E nem é pela ausência dela em si que a MPB padece, até porque, bem ou mal, sua filha caçula, Maria Rita Mariano (do casamento de Elis com César Camargo Mariano), assume as influências da mãe e segue carreira aproveitando as lições dela e até gravando o repertório que vários compositores ofereceram à cantora gaúcha e sob sua voz se tornaram clássicos.

A MPB padece por causa de uma mentalidade mesquinha que, a partir dos anos 1990, a mídia e o mercado passou a ter da MPB autêntica, herança das deturpações trazidas na década anterior e que fizeram a antes vigorosa MPB dos anos 1960 ficar entediante, tola e inócua nos anos 1980.

Essa mentalidade fez as pessoas se acostumarem mal com o clima de pompa, de luxo e de couvert artístico que viciou a MPB, hoje um amontoado de referências confusas, insipidamente misturadas num modelo que mais parece um pop adulto qualquer cantado em português.

MPB virou trilha sonora de restaurantes e transas de motel, e pouco importa se são grandes talentos ou mesmo as canastrices neo-bregas (sobretudo Michael Sullivan, Alexandre Pires, Ivete Sangalo e Chitãozinho & Xororó) adotadas bastardamente por certas correntes emepebistas mais promíscuas e condescendentes. Se tiver romantismo e luxo, tudo bem.

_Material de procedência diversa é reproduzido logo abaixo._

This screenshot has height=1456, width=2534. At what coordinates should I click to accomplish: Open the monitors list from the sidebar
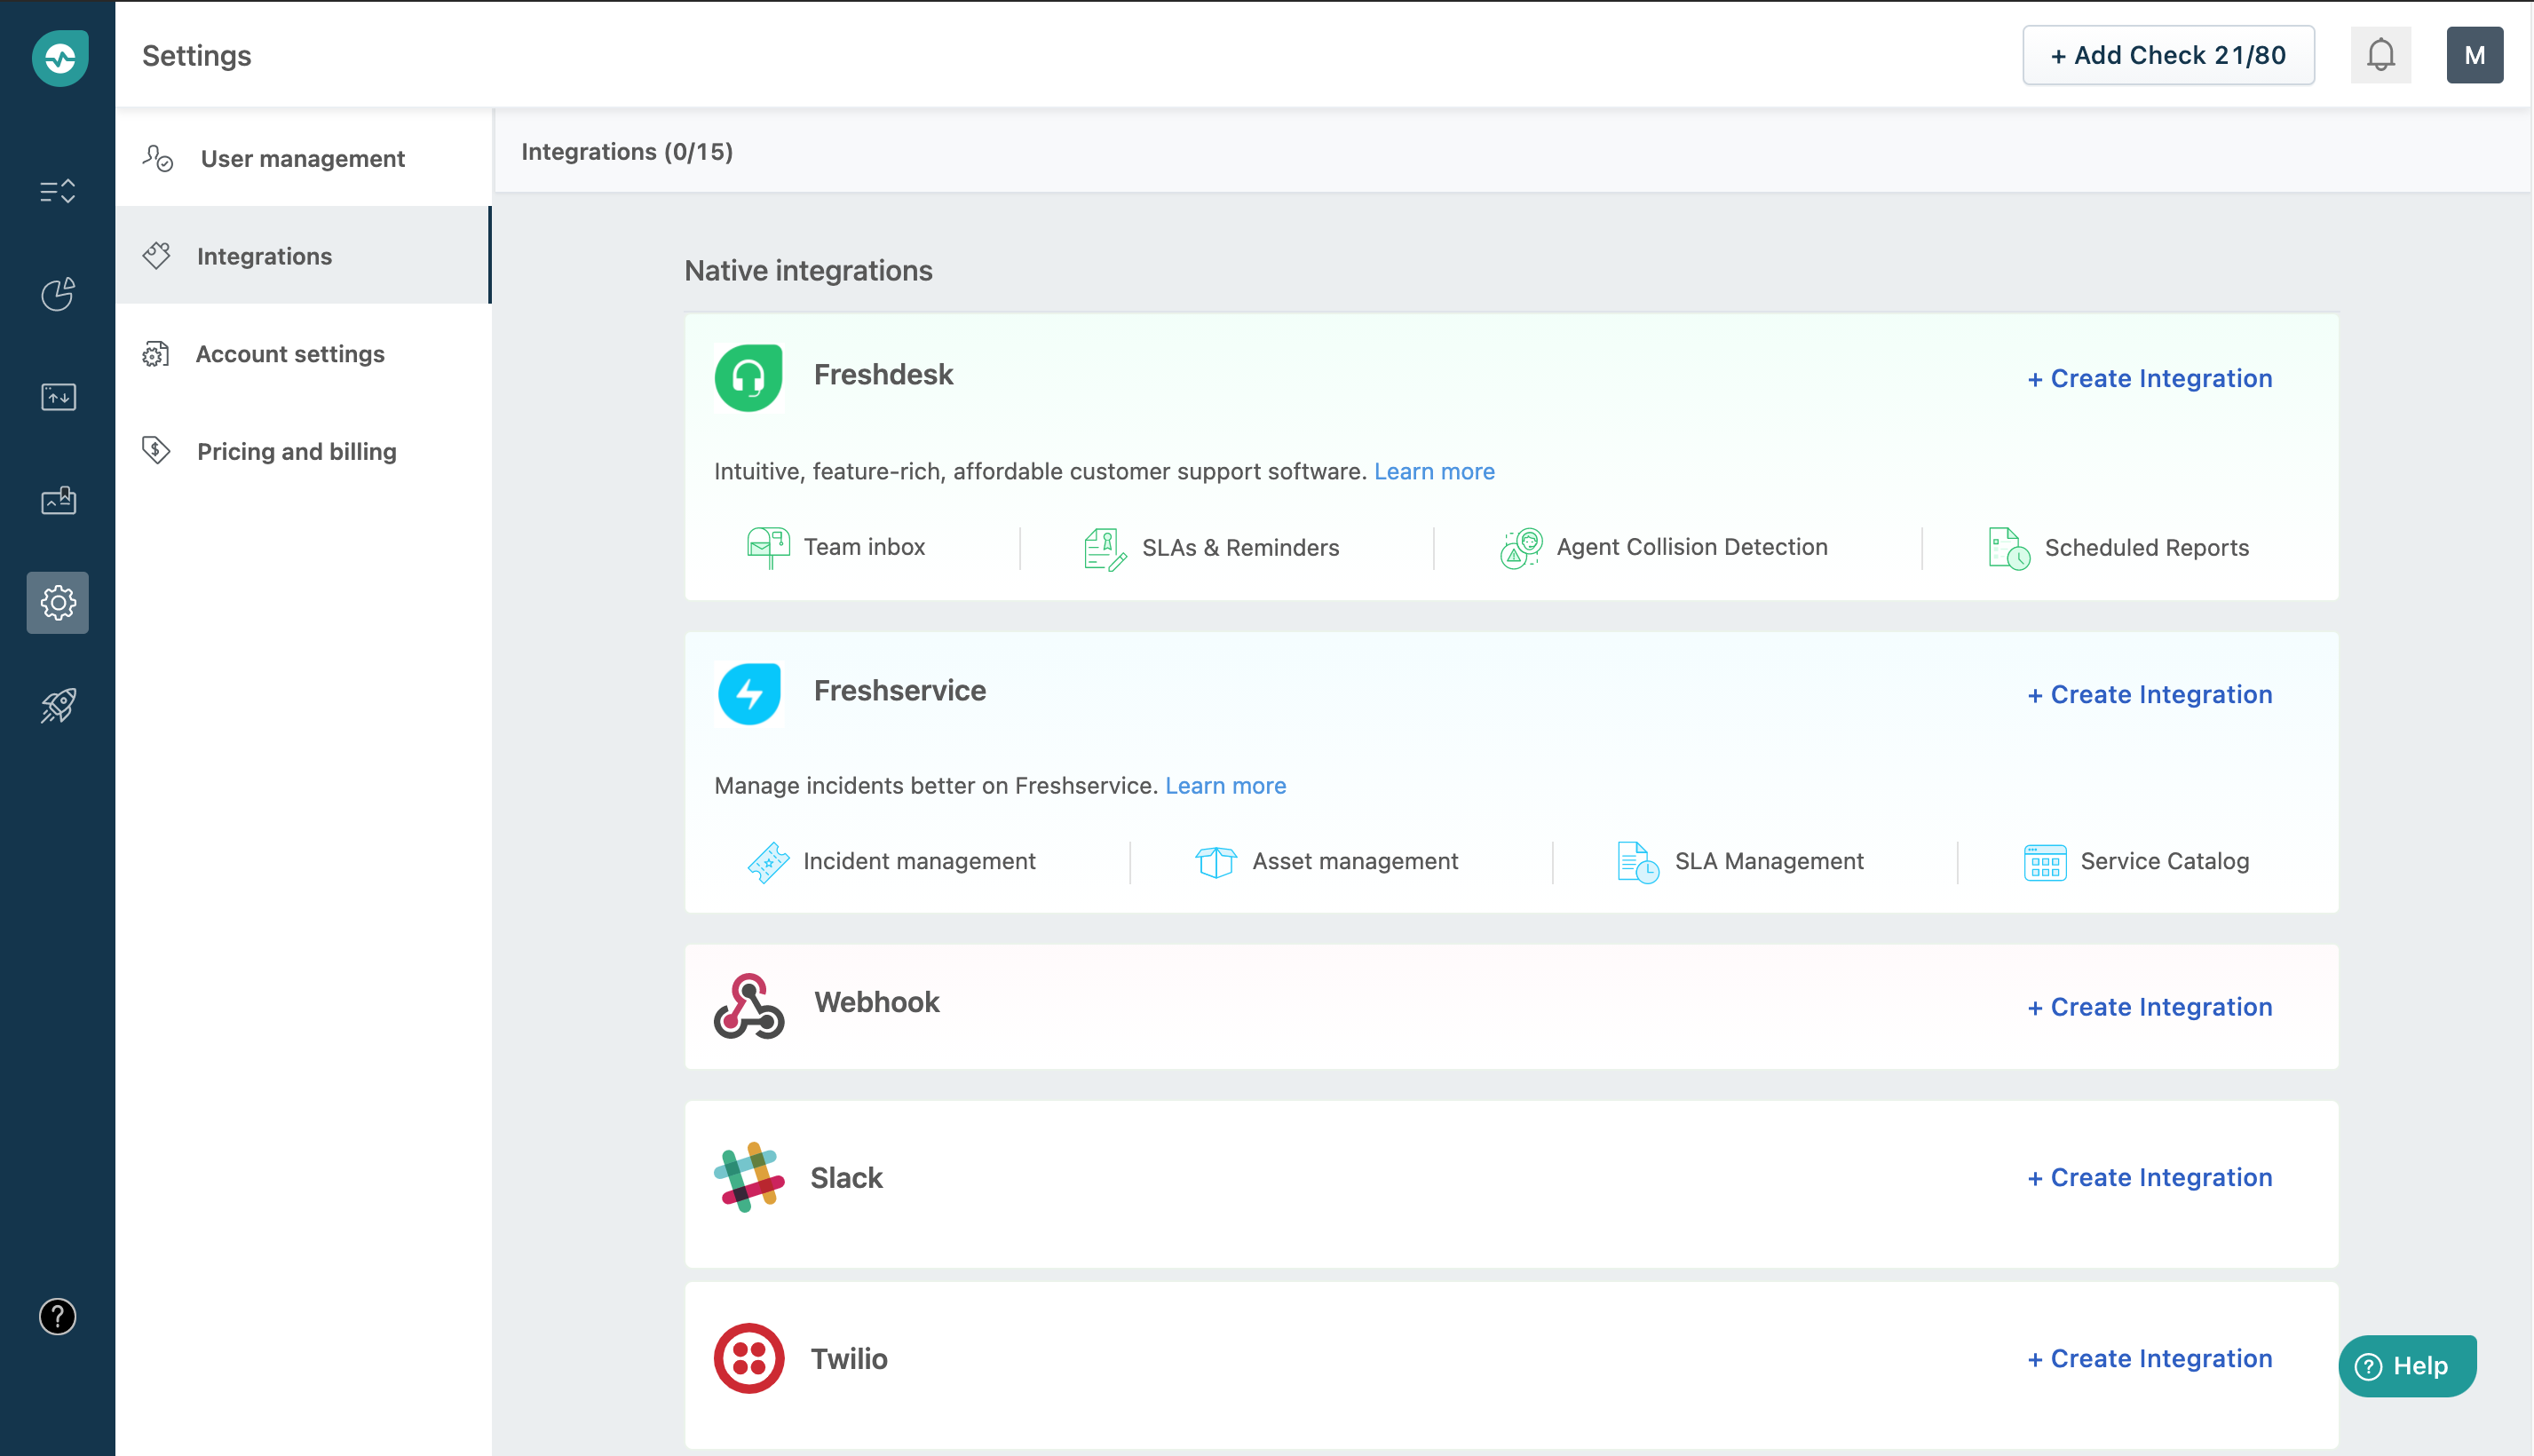(x=57, y=191)
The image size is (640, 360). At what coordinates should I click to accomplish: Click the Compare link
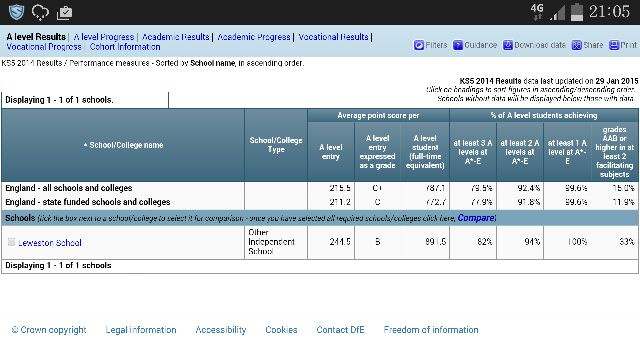[476, 218]
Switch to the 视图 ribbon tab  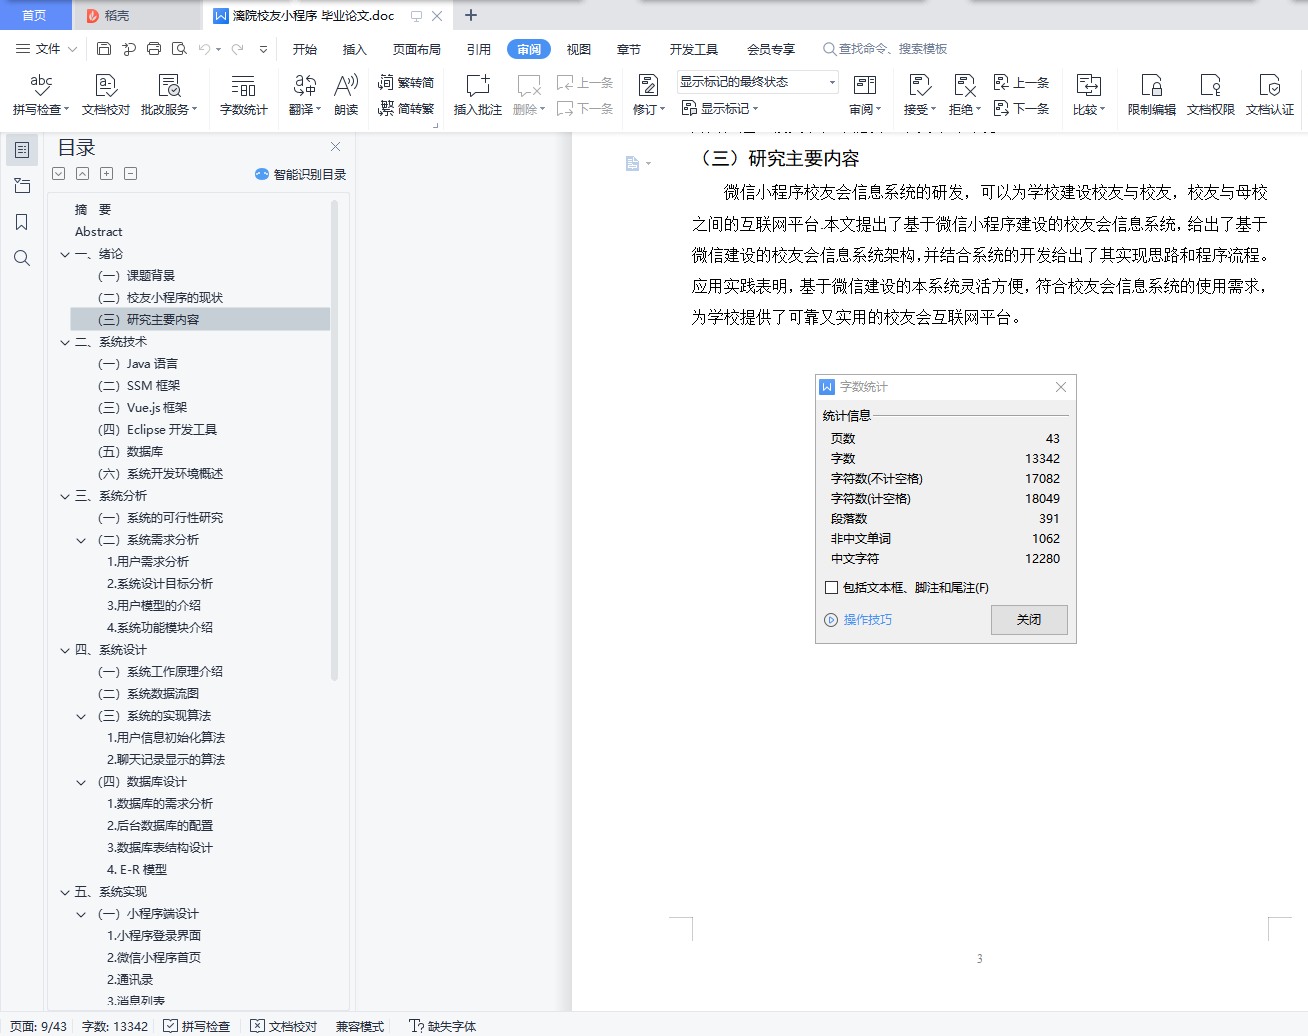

Na sua derradeira entrevista, no programa Jogo da Verdade da TV Cultura, em 05 de janeiro de 1982 - duas semanas exatas antes de morrer - , Elis já se preocupava com as fórmulas que eram impostas pelas gravadoras para a MPB, mesmo quando tentam criar clones de talentos como a própria cantora. Aliás, clone não é original, não tem o mesmo talento.

Muitas questões que Elis trazia ao apresentador Salomão Esper e os conhecidos jornalistas Maurício Kubrusly e Zuza Homem de Mello, relacionadas às imposições da indústria fonográfica, são muito atuais. O tratamento da música como um negócio, a criação de fórmulas e mitos, de modismos e modelos, já era reclamado por Elis naquela época em que as gravadoras castraram a MPB.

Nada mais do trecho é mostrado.